■ **Exercise set**
[1] Answer the following from the piece on the Keynesian fallacy.
(a) Which three conditions does it list as required to turn labor into goods?
(b) What does it say zombie businesses are, instead of capitalism?
(c) On what does it say the economy is running?
[2] For each statement below, state whether it agrees with the piece on the Keynesian fallacy, and quote the words of the piece that decide it.
(a) Governments armed with fiat money are unable to stimulate.
(b) Turning labor into goods is described as hard.
(c) Stimulus may raise profits and employment.
[3] Proceed with the piece on the Keynesian fallacy, continuing from its final sentence.

■ **Document excerpt**
++++++++++
The Keynesian Fallacy

The Keynesian fallacy is not that Keynesians believe that governments can stimulate. Of course governments armed with fiat money can stimulate. Look at Argentina! Look at Zimbabwe! Look at the Wiemar Republic! The Keynesian fallacy is that Keynesians believe that turning labor into goods is easy, so excess demand will mop up excess labor, resulting in the expected level of production.

Some of the conditions required to turn labor into goods are security of property rights, the rule of law, and freedom of trade.

Well that sounds like mere piety. Everyone is in favor of those things (though not necessarily for foreigners or with foreigners). In practice, however, these things mean that a well run business succeeds, and a poorly run business fails. If the government deems it a crisis when a poorly run business, run by pals of the government, fails, and intervenes with regulation to keep the zombie business running, then you don’t have freedom of trade, security of property, etc, you have socialism without a central plan. And your economy is going to go to hell in a handbasket. Zombie businesses are not capitalism, but crony capitalism.

Turning labor into goods is hard, and people whose chief asset is their place on the revolving door between the regulators and the regulated are not going to do it. Stimulus may raise profits and employment, but you are not in fact going to get production. The economy is running on habit and inertia, on people doing what they used to do because that is what used to be done, and over time, this gets more and more detached from doing anything very useful.
++++++++++
■ **Supplied material**
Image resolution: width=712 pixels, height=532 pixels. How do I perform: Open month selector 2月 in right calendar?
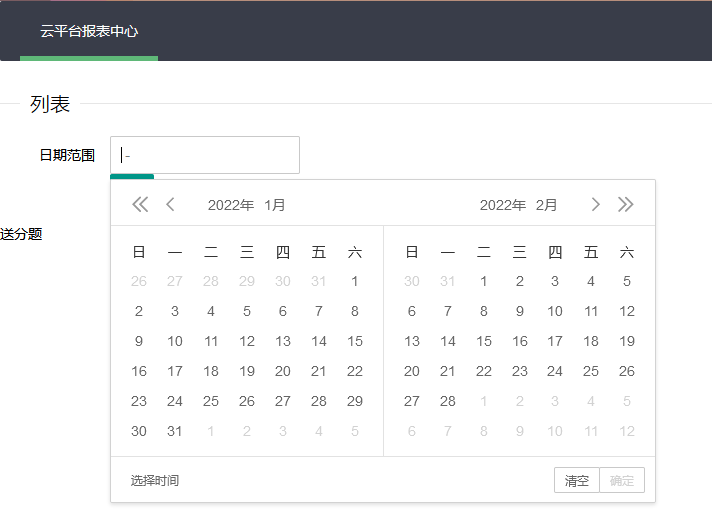[547, 205]

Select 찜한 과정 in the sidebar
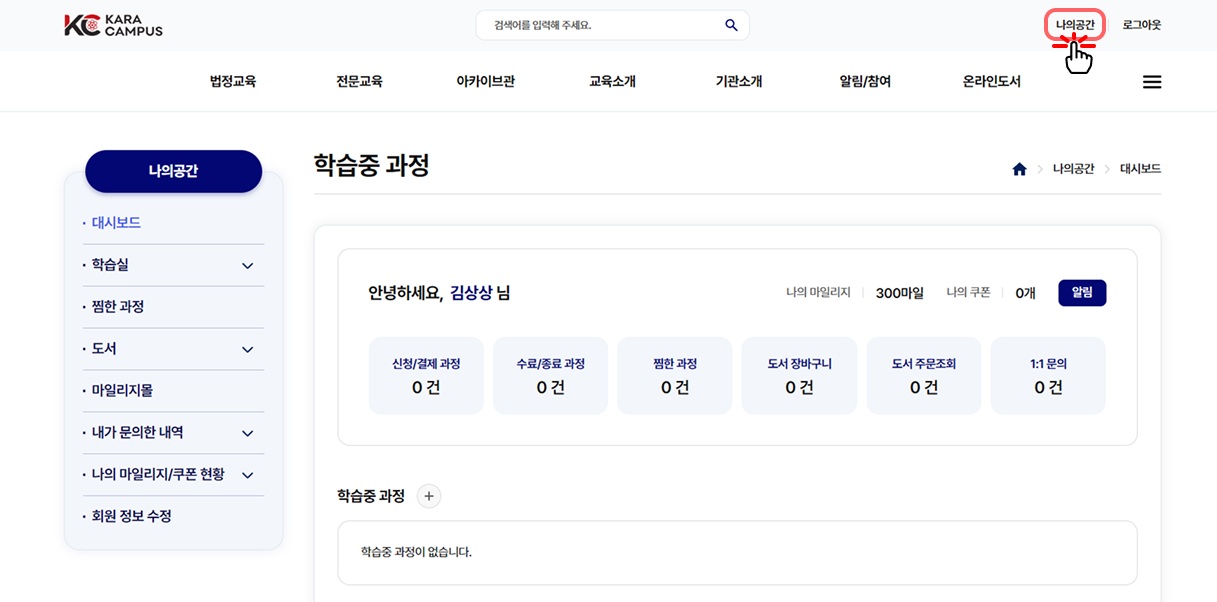118,307
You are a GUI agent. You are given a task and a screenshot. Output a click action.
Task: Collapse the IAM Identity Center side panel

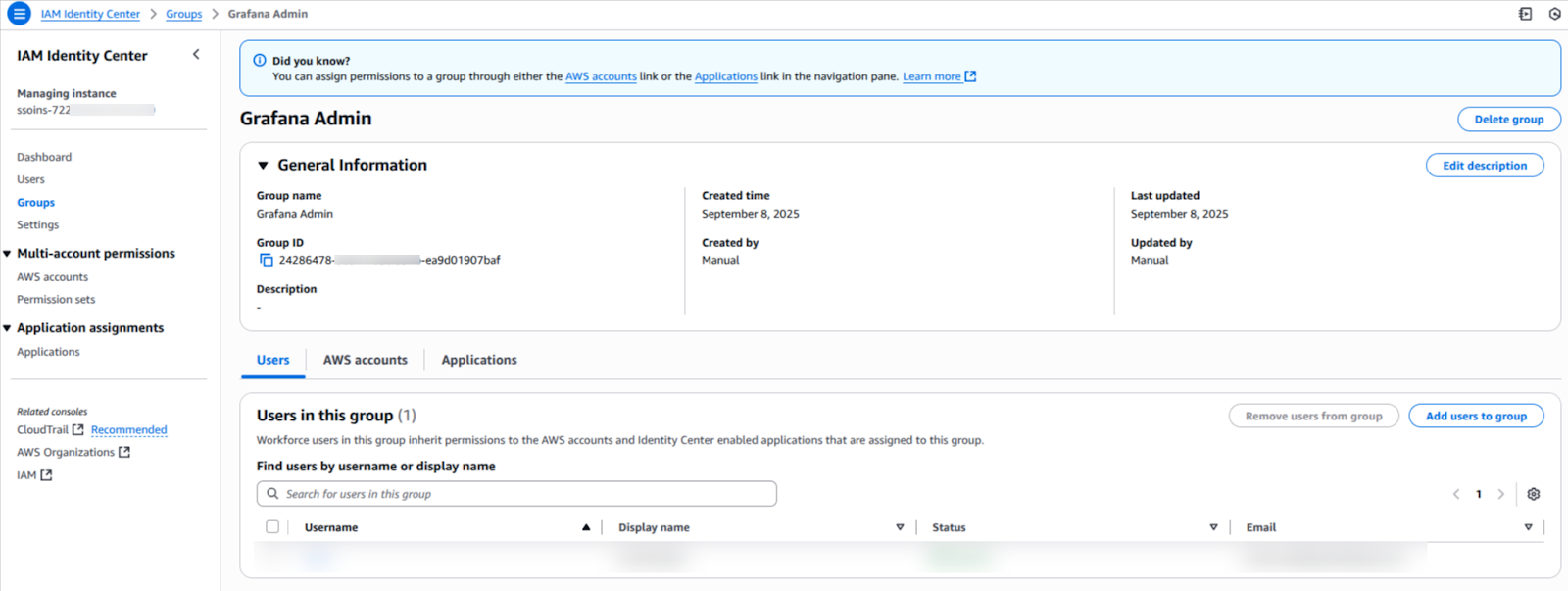[196, 55]
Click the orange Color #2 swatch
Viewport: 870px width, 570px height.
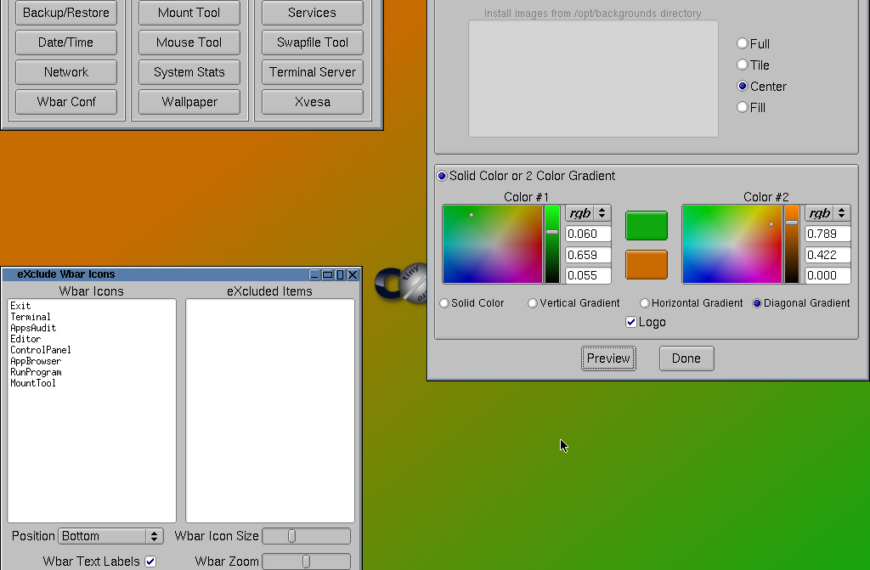[x=646, y=265]
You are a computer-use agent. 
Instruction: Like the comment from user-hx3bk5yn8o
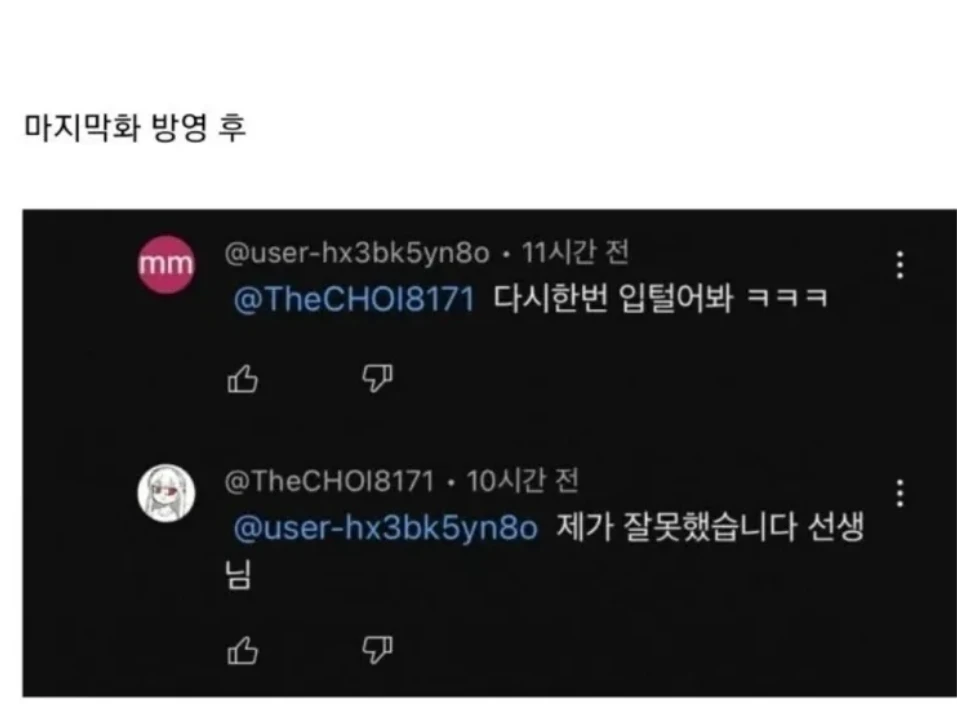(243, 378)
++++++++++
■ **Task-by-task outputs**
[1]
(a) Security of property rights, the rule of law, and freedom of trade.
(b) Crony capitalism.
(c) Habit and inertia.

[2]
(a) No: "Of course governments armed with fiat money can stimulate."
(b) Yes: "Turning labor into goods is hard"
(c) Yes: "Stimulus may raise profits and employment"

[3]
Finding stimulus unstimulating, governments then lie about inflation and GDP, at first lying a little, and then, eventually, like Argentina, lying a lot.

Looks to me that living standards in the US have been declining since 1972. Food, fuel, education, and house that is safe to raise children, goes up, but supposedly this is offset by the fact that you now have an internet connection that can download more porn than anyone could watch, and your car now has electric windows. Every so often growth declines to a new new normal, and statistics are adjusted so that we pretend the old normal is still in effect. Median male income has, notoriously, been falling, as has male employment. Creative measures of inflation, wherein everything you have to buy goes up, but it is supposedly offset by everything you don’t much care about going down, is not the only distortion. Increased female employment transfers unmeasured household production (such as children and a nice house) to measured production, thus male income is arguably a better indicator than GDP per head. Increased female employment leads to a statistical mismeasure, since they were probably working harder and producing more value back in the days before they had office jobs. If female employment goes up while age of marriage goes up, there is not necessarily more production. If male employment goes down, there is really, no kidding, less production. Comparing the past with the present leads to a lot of apples and oranges problems, and the government increasingly chooses whichever approach that makes the present look good, and the past look bad.

13 Responses to “The Keynesian Fallacy”

  1. J says:

    Food, fuel, education, and house that is safe to raise children….

    You should take into account that food anno 1972 is qualitatively different from anno 2014. Peel a few potato, throw in cheap meat cuts, paprika and so and boil, and you have a 1972 gulash for 2 current dollars. Imported rice, with few regulatory expenses, is not more expensive.

    Fuel – energy got cheaper. We used to turn down lights when leaving the room. Fuel – had no car.

    Education – I see lots of students paying nothing. Most universities everywhere are free, specifically in Europe. What’s wrong to study in Switzerland?

    House – you mean a house safe from criminal minorities? Make aliyah and settle in Ariel. Nice climate.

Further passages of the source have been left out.